* Texto proporcionado:
>>>>>
La codicia que todo lo puede
Cómo es la gente, cómo somos las personas. Resulta casi increible, y digo casi, porque del ser humano se puede esperar absolutamente todo, incluso las mayores atrocidades imaginables, que dos personas de la misma sangre, hablo de hermanos, puedan dejarse llevar por esta locura transitoria que es la codicia hasta tal punto de pelearse por un premio de la lotería.
Ya lo dicen algunos, y no les falta razón:
si te toca la lotería, te conviertes en un desgraciado
Y lo son, ahora sí. Dos hermanos que seguramente se llevaban bien (si no, jugarían a suertes por separado), se querellan, no se volverán a hablar en toda su vida y ponen una barrera de por medio en sus antes sacrificadas, pero seguro que más felices vidas, por unos míseros 733.778 euros, que a mi modo de ver, no son suficientes (ninguna cantidad lo es) para romper relaciones entre hermanos.
<<<<<
* Material proporcionado:
>>>>>
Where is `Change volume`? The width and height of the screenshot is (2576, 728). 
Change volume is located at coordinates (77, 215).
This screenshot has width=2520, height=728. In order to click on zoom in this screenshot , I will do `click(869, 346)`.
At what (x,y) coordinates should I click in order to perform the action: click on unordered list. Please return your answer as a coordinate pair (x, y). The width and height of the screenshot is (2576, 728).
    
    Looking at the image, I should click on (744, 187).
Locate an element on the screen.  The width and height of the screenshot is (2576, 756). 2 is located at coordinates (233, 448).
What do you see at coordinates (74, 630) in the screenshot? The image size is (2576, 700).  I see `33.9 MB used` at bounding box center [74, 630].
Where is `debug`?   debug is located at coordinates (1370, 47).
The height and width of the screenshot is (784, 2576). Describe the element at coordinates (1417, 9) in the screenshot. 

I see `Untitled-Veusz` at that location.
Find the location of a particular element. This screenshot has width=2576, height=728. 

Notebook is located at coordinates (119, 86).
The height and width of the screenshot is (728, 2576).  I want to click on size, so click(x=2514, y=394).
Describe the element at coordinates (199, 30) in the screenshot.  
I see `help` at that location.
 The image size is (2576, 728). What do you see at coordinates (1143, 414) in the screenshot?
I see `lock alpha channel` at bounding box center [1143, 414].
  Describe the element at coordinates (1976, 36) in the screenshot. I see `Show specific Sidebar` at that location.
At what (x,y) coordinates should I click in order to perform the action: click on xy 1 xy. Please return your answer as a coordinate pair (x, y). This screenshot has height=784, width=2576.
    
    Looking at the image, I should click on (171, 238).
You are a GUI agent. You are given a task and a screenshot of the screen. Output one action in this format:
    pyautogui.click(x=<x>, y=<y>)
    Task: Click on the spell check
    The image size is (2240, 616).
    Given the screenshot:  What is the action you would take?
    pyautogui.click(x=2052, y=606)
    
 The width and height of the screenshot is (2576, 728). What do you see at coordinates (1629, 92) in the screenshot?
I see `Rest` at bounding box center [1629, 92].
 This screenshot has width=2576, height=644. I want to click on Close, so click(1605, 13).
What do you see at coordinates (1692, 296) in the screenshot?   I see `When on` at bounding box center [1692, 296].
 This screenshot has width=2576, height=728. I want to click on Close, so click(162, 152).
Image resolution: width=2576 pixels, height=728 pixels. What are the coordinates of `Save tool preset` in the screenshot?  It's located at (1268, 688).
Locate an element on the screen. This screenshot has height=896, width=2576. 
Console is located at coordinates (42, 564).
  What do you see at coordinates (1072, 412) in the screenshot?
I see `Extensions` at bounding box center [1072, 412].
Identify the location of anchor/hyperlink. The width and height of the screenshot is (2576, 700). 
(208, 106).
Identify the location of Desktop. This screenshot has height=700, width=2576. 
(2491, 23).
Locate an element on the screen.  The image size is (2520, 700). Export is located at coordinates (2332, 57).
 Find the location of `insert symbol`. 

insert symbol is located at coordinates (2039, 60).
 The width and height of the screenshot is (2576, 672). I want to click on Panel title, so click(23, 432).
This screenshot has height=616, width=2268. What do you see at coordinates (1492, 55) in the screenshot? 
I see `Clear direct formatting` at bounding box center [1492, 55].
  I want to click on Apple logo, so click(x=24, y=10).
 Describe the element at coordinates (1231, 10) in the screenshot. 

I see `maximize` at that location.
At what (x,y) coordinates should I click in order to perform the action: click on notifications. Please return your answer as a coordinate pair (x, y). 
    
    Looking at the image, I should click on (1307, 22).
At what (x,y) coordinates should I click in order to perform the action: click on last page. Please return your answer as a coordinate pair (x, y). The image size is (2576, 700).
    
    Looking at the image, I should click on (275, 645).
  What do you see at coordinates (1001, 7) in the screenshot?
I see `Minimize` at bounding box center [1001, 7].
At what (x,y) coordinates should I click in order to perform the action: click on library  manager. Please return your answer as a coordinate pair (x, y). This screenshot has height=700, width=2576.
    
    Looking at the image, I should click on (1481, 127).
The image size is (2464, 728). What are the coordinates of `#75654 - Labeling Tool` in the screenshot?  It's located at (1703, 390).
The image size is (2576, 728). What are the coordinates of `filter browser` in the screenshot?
<<<<<
* Instrucciones de trabajo:
a – Indica si cada una de las siguientes afirmaciones concuerda con el texto sobre la codicia, y respalda cada respuesta (sí o no) con las palabras exactas del texto que lo deciden: (i) los hermanos llegan a pelearse por un premio de la lotería; (ii) el premio asciende a 733.778 euros; (iii) el autor considera que hay alguna cantidad de dinero suficiente para romper relaciones entre hermanos.
b – Transcribe sin cambios el fragmento del texto sobre la codicia que se abre con las palabras que contienen "La codicia que" y se cierra con "relaciones entre hermanos.".
c – Prosigue el texto sobre la codicia a partir de su última oración.

* Respuestas por punto:
a –
(i) Sí: «hasta tal punto de pelearse por un premio de la lotería».
(ii) Sí: «por unos míseros 733.778 euros».
(iii) No: «no son suficientes (ninguna cantidad lo es) para romper relaciones entre hermanos».

b –
La codicia que todo lo puede
Cómo es la gente, cómo somos las personas. Resulta casi increible, y digo casi, porque del ser humano se puede esperar absolutamente todo, incluso las mayores atrocidades imaginables, que dos personas de la misma sangre, hablo de hermanos, puedan dejarse llevar por esta locura transitoria que es la codicia hasta tal punto de pelearse por un premio de la lotería.
Ya lo dicen algunos, y no les falta razón:
si te toca la lotería, te conviertes en un desgraciado
Y lo son, ahora sí. Dos hermanos que seguramente se llevaban bien (si no, jugarían a suertes por separado), se querellan, no se volverán a hablar en toda su vida y ponen una barrera de por medio en sus antes sacrificadas, pero seguro que más felices vidas, por unos míseros 733.778 euros, que a mi modo de ver, no son suficientes (ninguna cantidad lo es) para romper relaciones entre hermanos.

c –
La gente, como ya he dicho, es así, y lo seguirá siendo por los siglos de los siglos, amén.
¿Favoritos de Dios? …un cojón. Somos la peste negra del planeta.
Esto ha ocurrido en Barcelona, como podría haber ocurrido, y de hecho ha sido así en bastantes ocasiones, en otros muchos sitios de nuestra amada geografía.
NI POR TODO EL ORO DEL MUNDO. Eso es lo que tendríamos que entender.